# Yamaha ATV/4 Wheeler Problem



## Davexx1 (Dec 1, 2008)

I noticed that one rear wheel was wobbling on the axle of my 2005 Yamaha Big Bear 400 4 wheeler.  I thought it would be a bad wheel bearing but after pulling the wheel and wheel hub, I discovered that is a splined assembly. There is no wheel bearings at the wheel hub.

The problem I have is apparently the axle shaft nut there did not have a cotter pin in it from the factory, the nut backed off a bit which allowed the wheel hub assembly to become loose on the splined axle shaft. No telling how long this has been loose but it has worn the splines in either one or both the wheel hub and/or the end of the axle shaft.

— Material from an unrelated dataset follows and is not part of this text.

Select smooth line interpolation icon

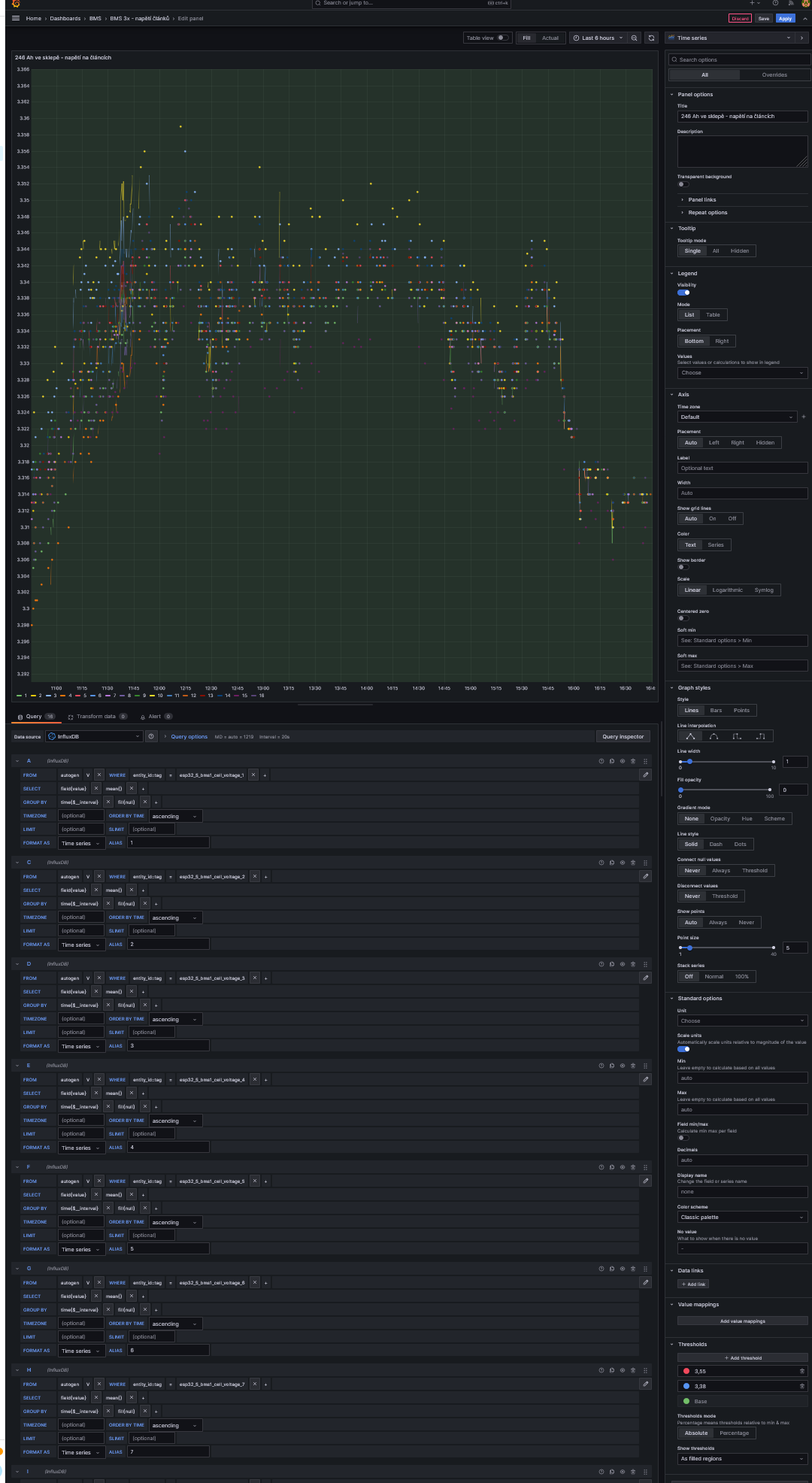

I cleaned it all up, brushed all of the rust and corrosion out of the splines, applied marine grade grease, reassembled all, tightened up well with new heavy duty cotter pin. After a test ride in the woods, I found the wheel hub has loosened up again and is wobbling on the axle splines. I think the splines in one or both are worn to the point they cannot prevent the hub from being a sloppy fit on the shaft and it will wobble around and continue to wear.

I am guessing I will have to replace one or both wheel hub and/or axle shaft. If the rear axle has to be replaced, that will be a major deal as the rear end will likely have to be disassembed.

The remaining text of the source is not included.